If the texts have already been tagged with Stanford _ST tags, choose the option ST = TRUE
.
Otherwise, the function add_st_tags() will run over the texts,
for which it is necessary to have a udpipe model loaded. See add_st_tags
for details.
The function then adds multidimensional analysis <MDA> tags, and calculates Dimension scores
based on the Biber 1988 standard. Note that some of the tags from the original study can be excluded
from the analysis, with the exclude
argument.
If the argument deflated = TRUE
, the function also returns Dimension scores
calculated without using the low mean frequency features from Biber's original study,
following the MAT tagger algorithm (Nini 2019).
The function returns a list of tibbles including the tagged texts, individual and corpus-level scores for each dimension of the text and word counts.

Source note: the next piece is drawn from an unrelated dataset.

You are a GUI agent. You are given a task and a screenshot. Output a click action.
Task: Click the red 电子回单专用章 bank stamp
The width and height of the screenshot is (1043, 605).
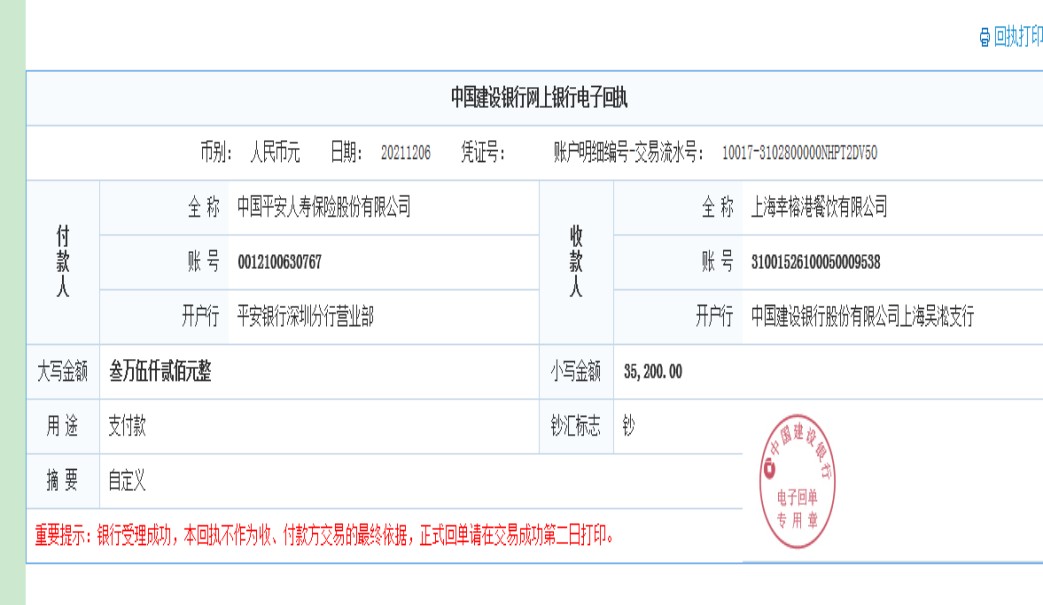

If the function detects more than one corpus folder (folders prefixed with $$), it will also return the result of post-hoc significance tests. This is a set of confidence intervals on the differences between the means of the dimension scores based on the Studentized range statistic, Tukey's ‘Honest Significant Difference’ method.
References
Biber, D. (1988). Variation across Speech and Writing. Cambridge: Cambridge University Press. doi:10.1017/CBO9780511621024
Biber, D. (1989). A typology of English texts. , 27(1), 3-44. https://doi.org/10.1515/ling.1989.27.1.3
Nini, A. (2019). The Multi-Dimensional Analysis Tagger. In Berber Sardinha, T. & Veirano Pinto M. (eds), Multi-Dimensional Analysis: Research Methods and Current Issues, 67-94, London; New York: Bloomsbury Academic.